## Task requirements
Update the lines from the first one through the line containing "click(180, 221)", replacing "Dominator Tree" with "Call Tree" and keeping everything else as it is. Leave the pictures out of your answer.

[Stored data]
· · · ·
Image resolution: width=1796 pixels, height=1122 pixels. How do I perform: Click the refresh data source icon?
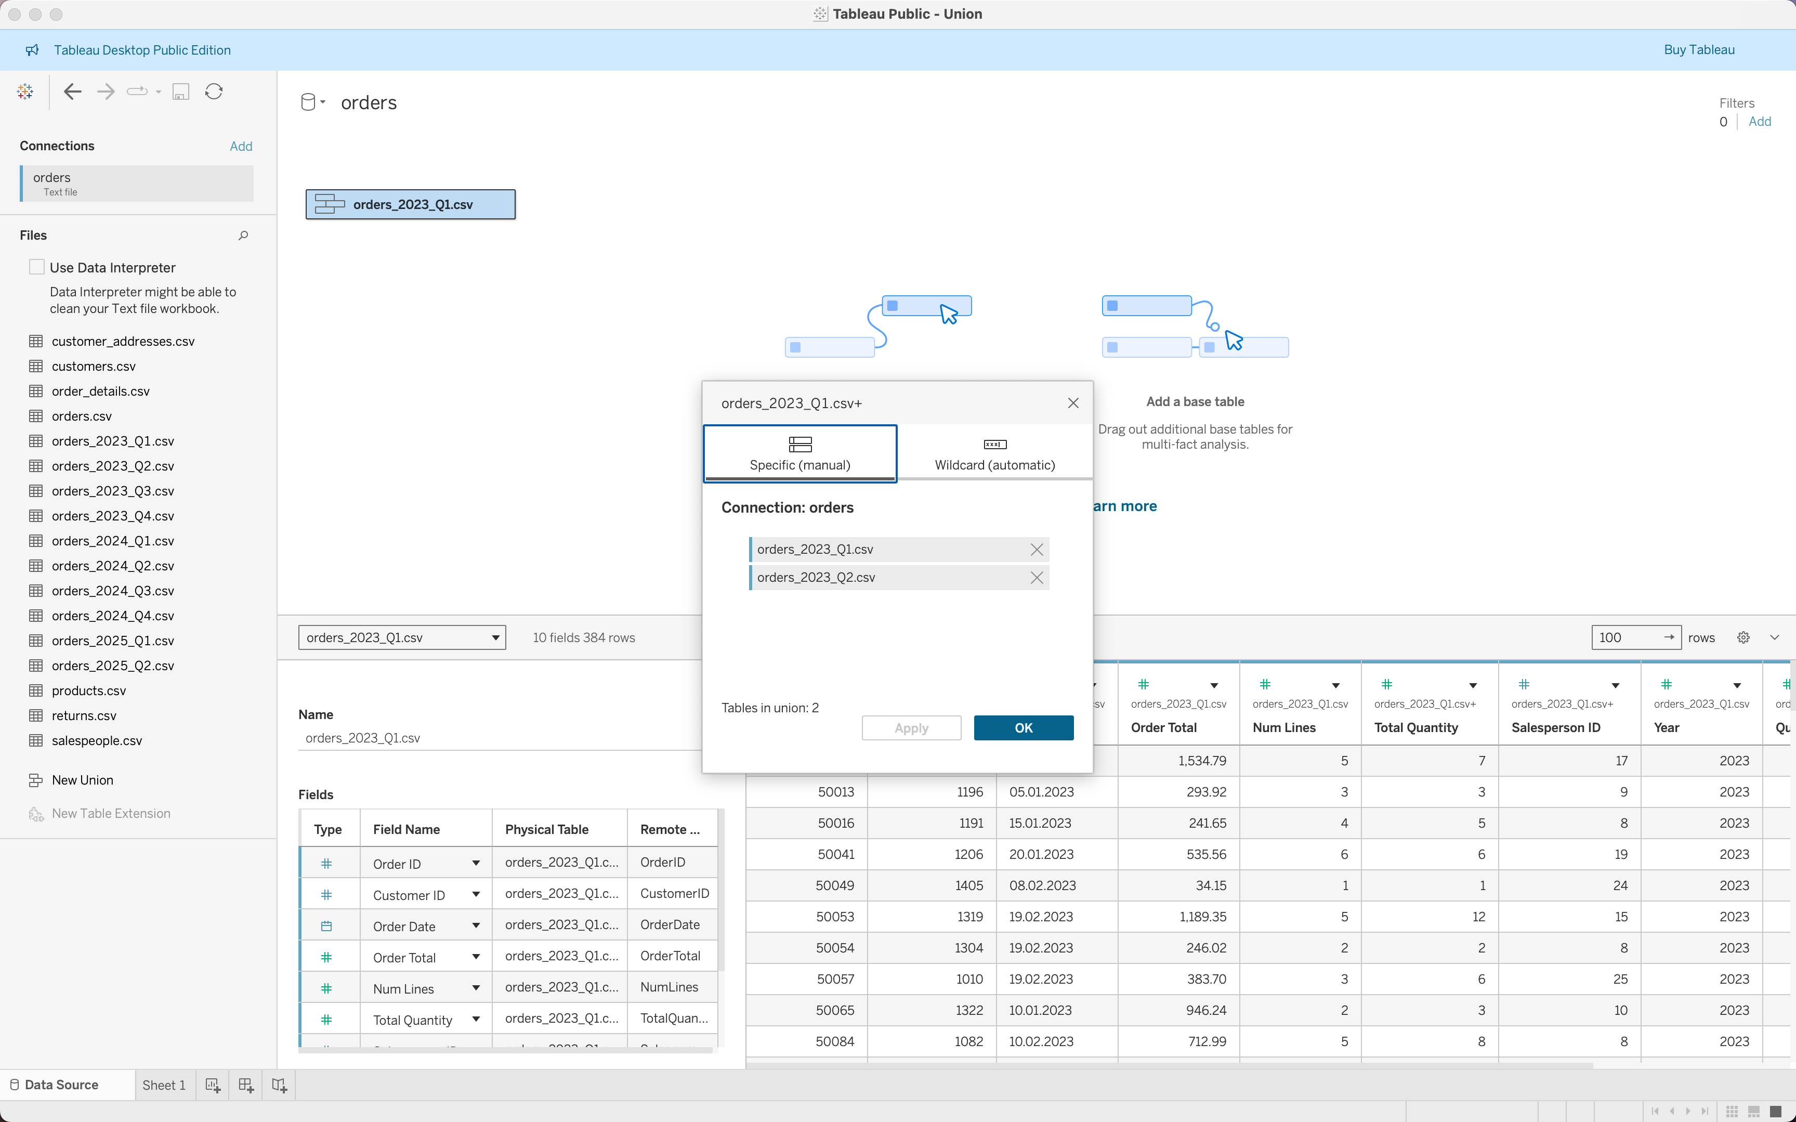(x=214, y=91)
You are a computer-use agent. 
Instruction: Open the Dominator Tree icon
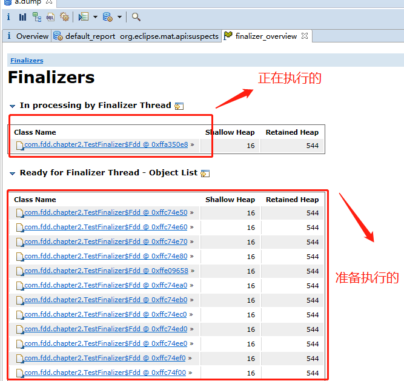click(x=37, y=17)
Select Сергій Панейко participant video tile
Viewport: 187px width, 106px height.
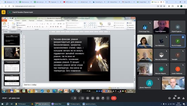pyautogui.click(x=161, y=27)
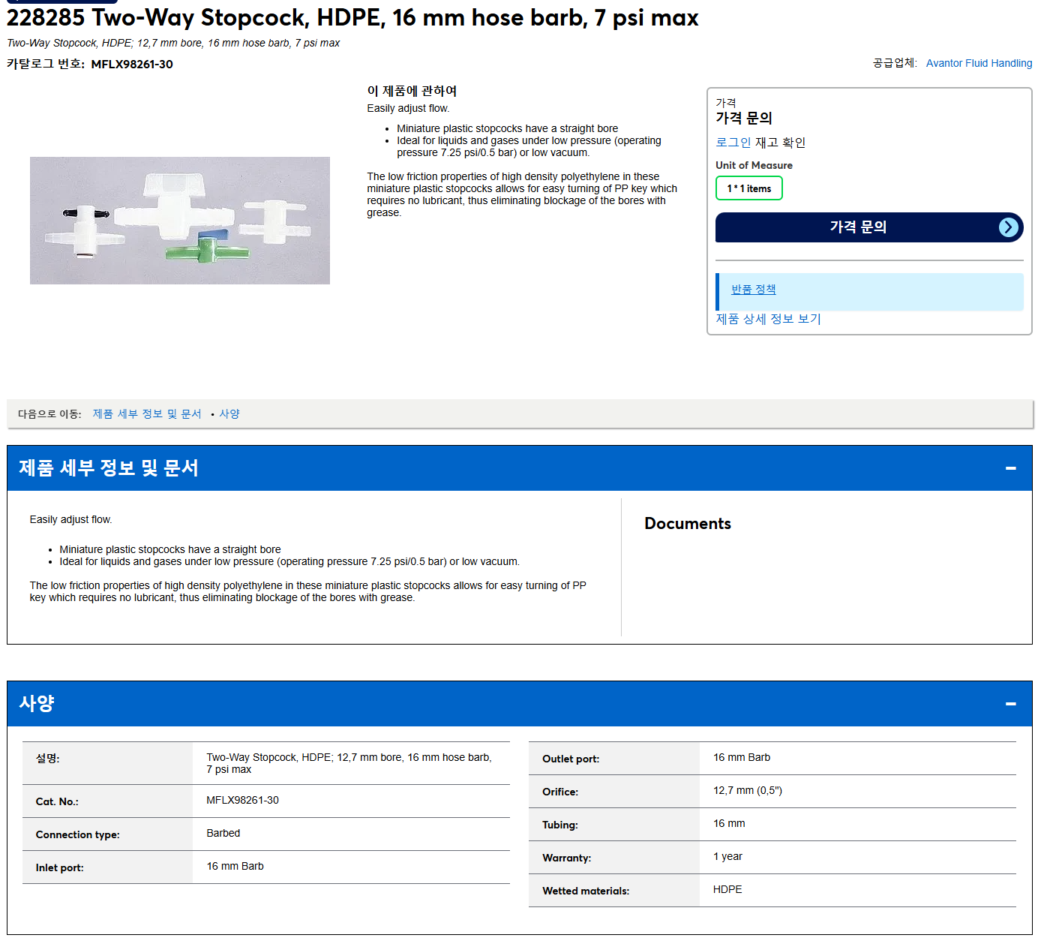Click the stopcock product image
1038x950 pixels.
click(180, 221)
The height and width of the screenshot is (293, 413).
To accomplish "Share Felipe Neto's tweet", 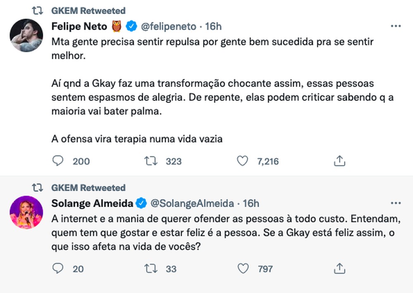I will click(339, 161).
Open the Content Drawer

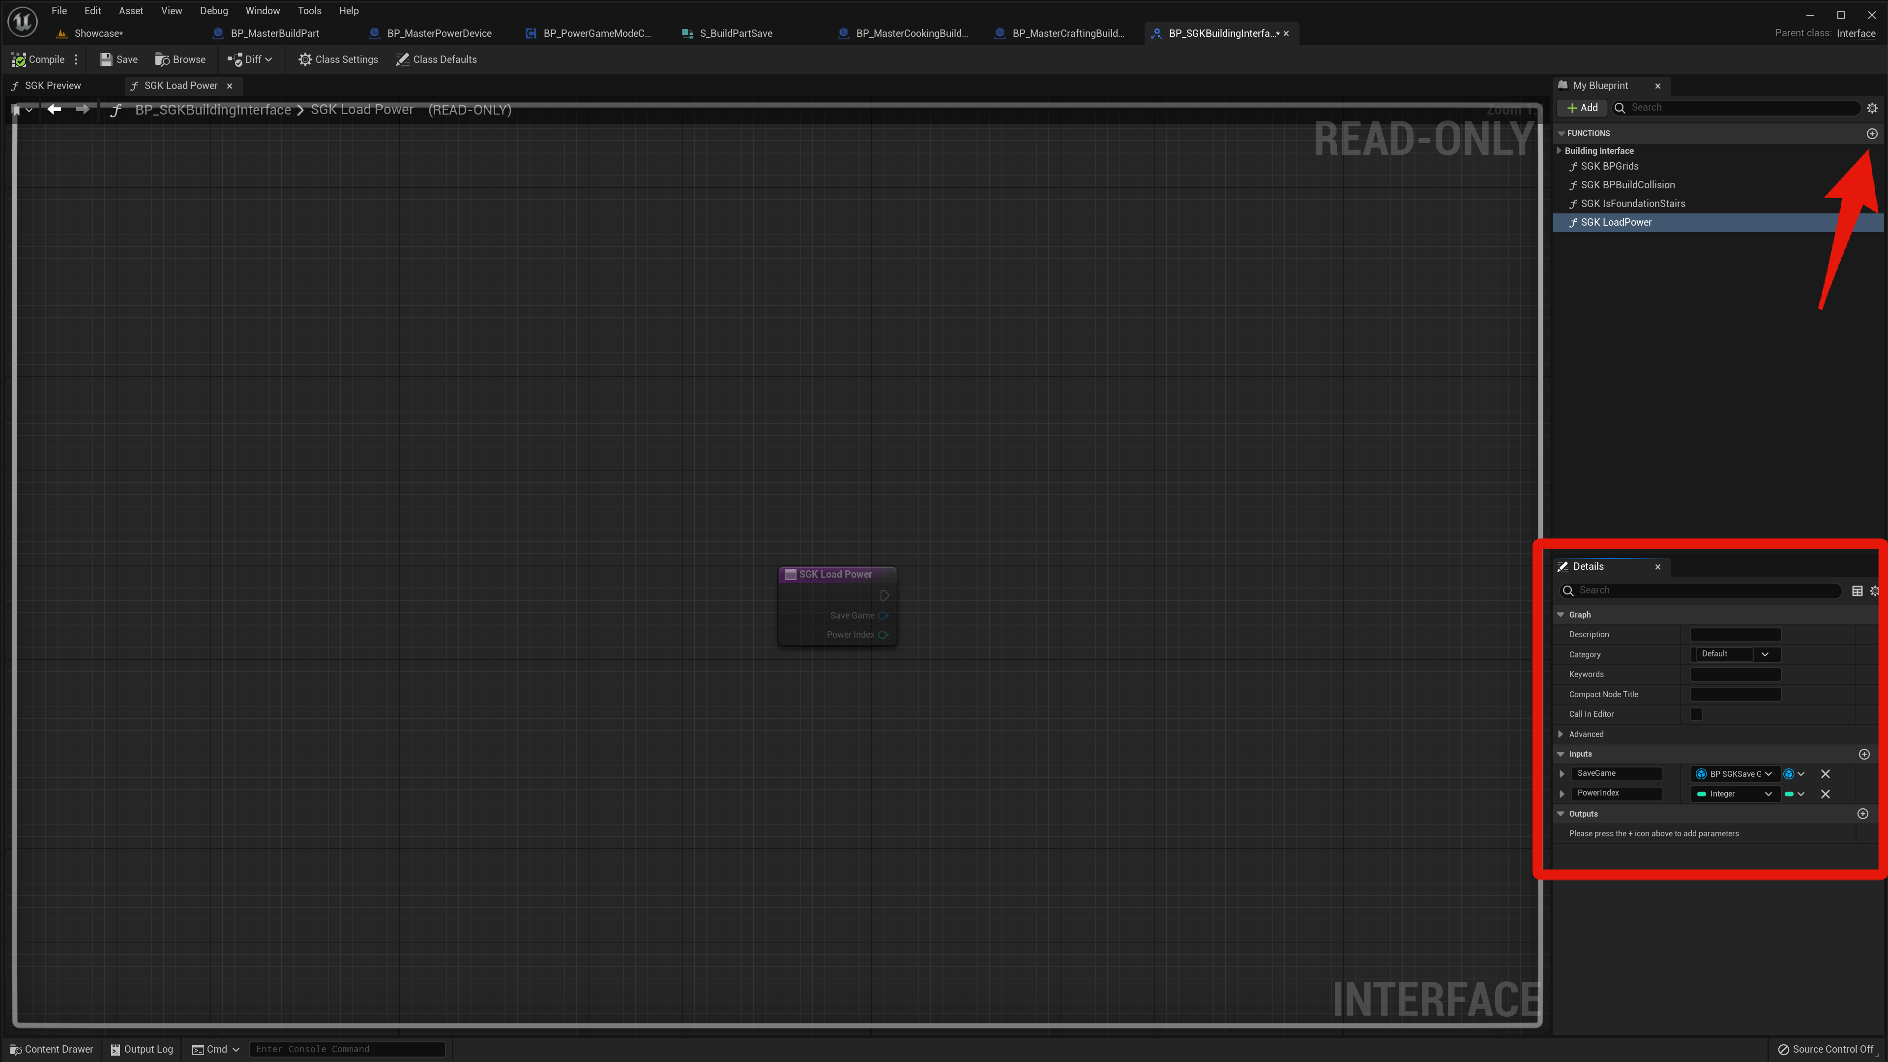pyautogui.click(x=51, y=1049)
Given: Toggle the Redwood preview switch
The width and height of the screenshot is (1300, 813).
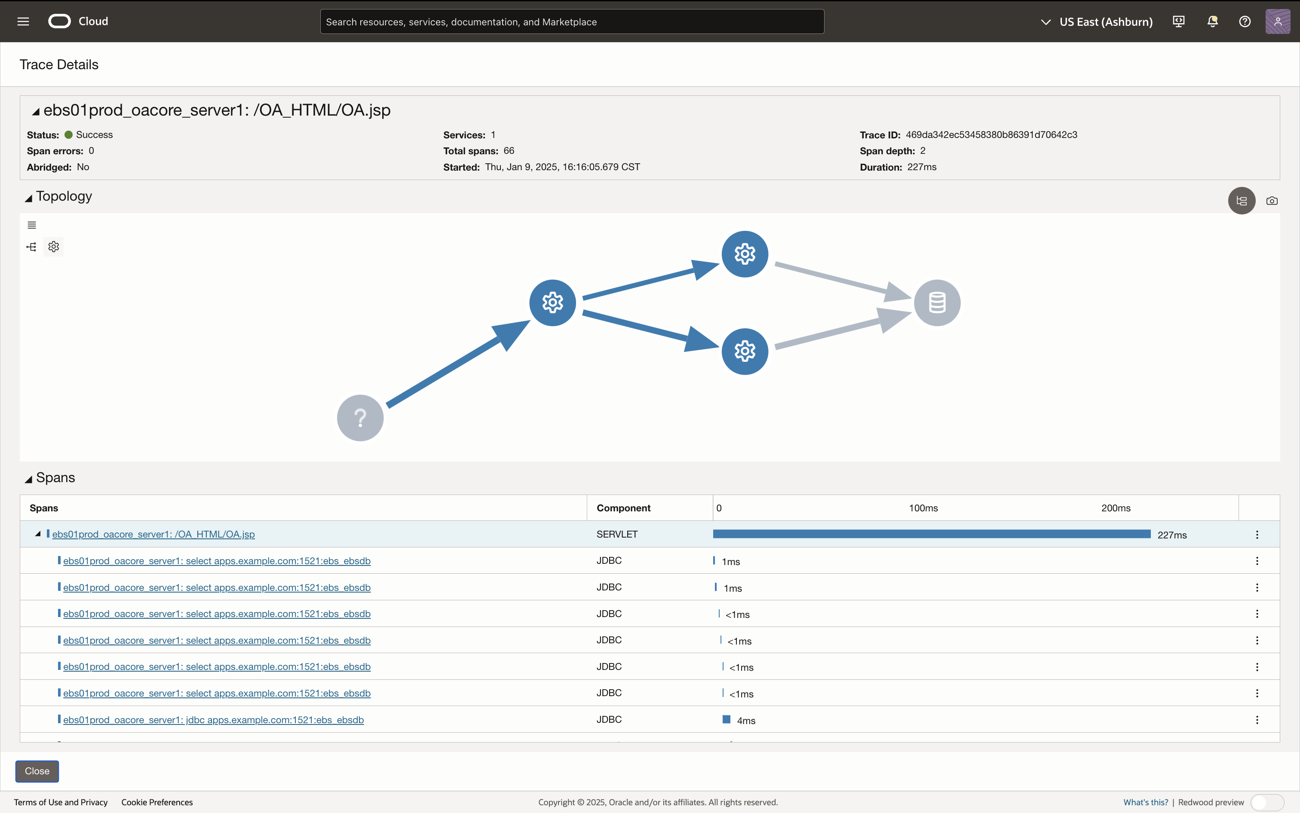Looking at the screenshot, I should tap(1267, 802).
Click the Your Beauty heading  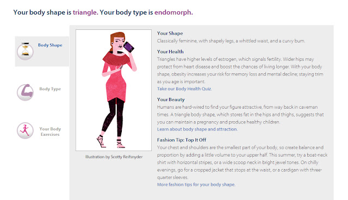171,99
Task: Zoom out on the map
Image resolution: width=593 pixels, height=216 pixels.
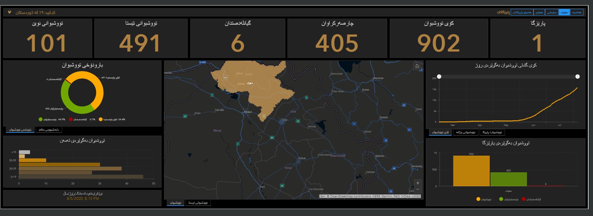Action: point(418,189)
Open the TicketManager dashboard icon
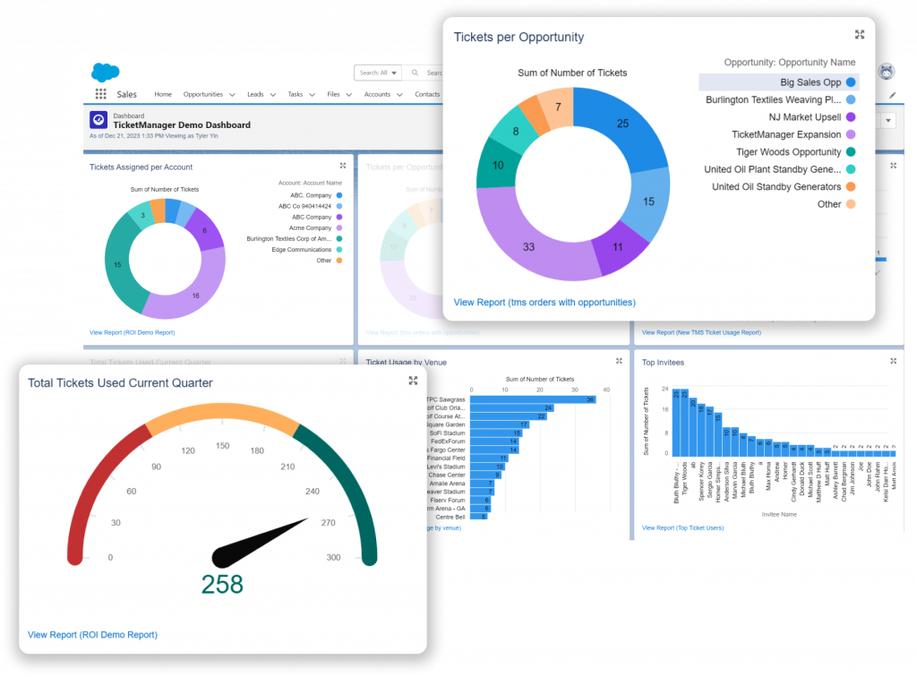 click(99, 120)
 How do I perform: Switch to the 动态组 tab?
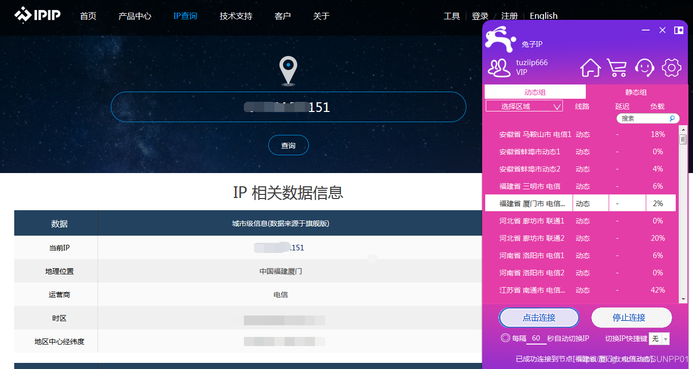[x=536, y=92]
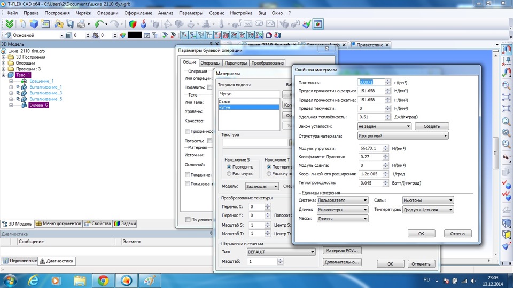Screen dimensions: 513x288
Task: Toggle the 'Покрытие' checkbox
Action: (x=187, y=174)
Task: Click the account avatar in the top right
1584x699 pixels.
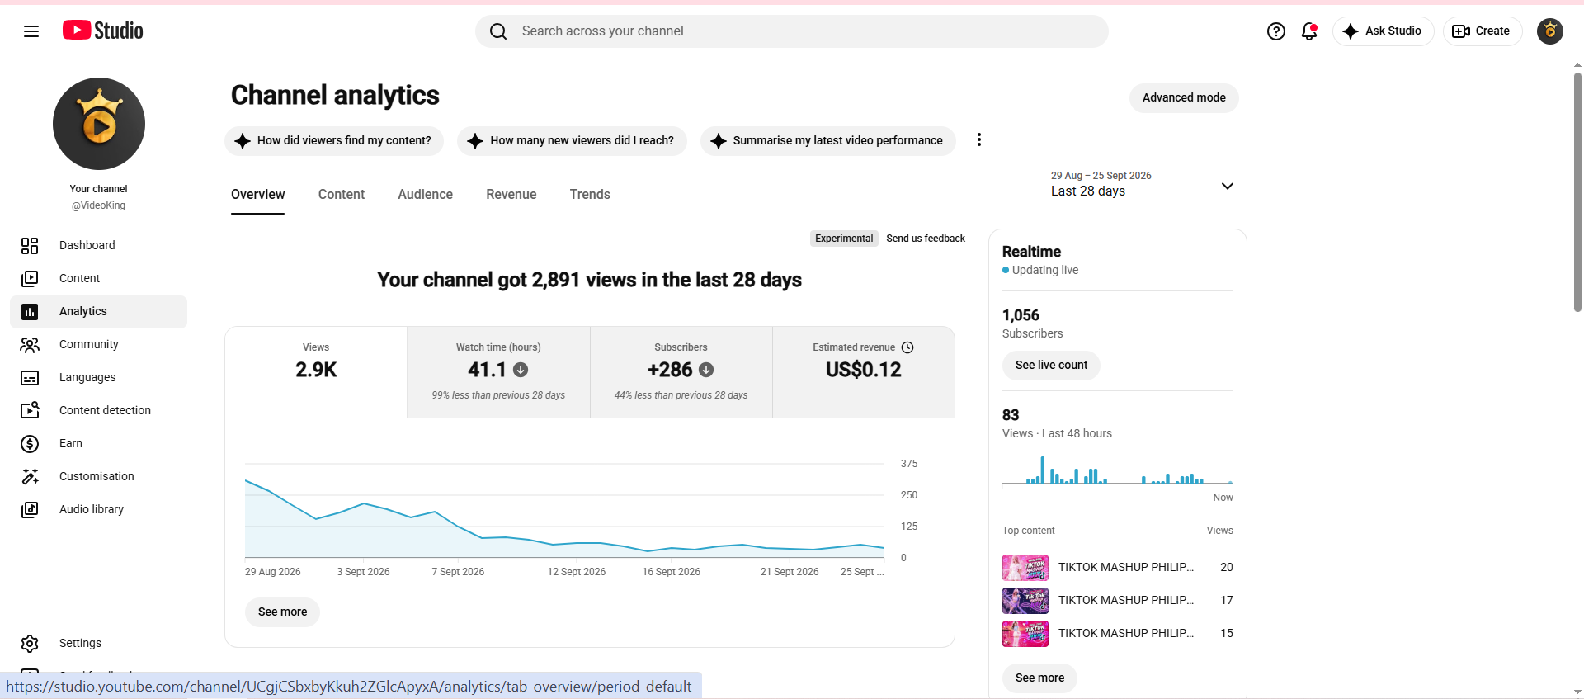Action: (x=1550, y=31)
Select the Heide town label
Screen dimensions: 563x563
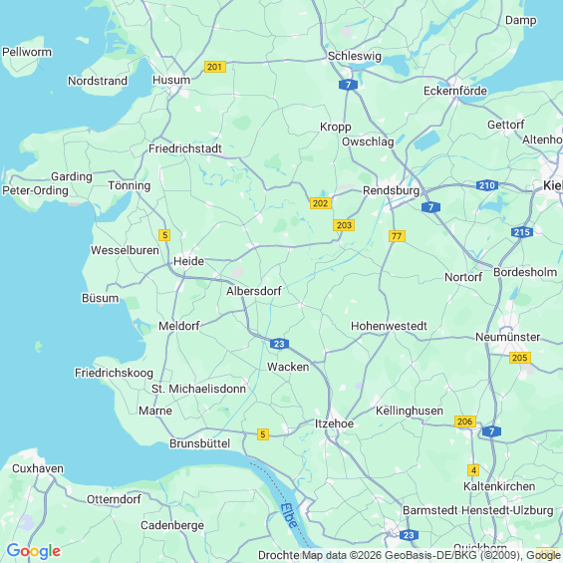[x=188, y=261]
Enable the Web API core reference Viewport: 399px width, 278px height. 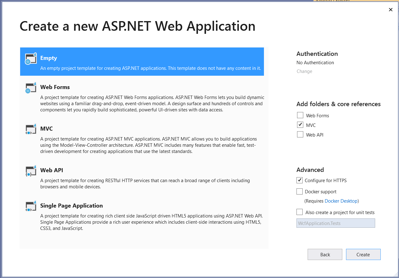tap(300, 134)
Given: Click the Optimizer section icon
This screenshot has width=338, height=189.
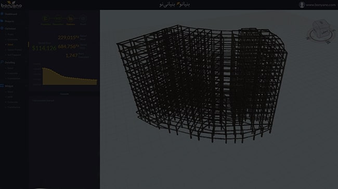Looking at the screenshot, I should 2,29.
· · · ·
## Answer
Image resolution: width=1796 pixels, height=1122 pixels. How do I perform: Click the refresh data source icon?
(x=214, y=91)
You are a computer-use agent. 
Instruction: Open the Call Tree icon
click(x=37, y=17)
Select Сергій Панейко participant video tile
Viewport: 187px width, 106px height.
pyautogui.click(x=161, y=27)
Click the stopcock product image
1038x950 pixels.
click(180, 221)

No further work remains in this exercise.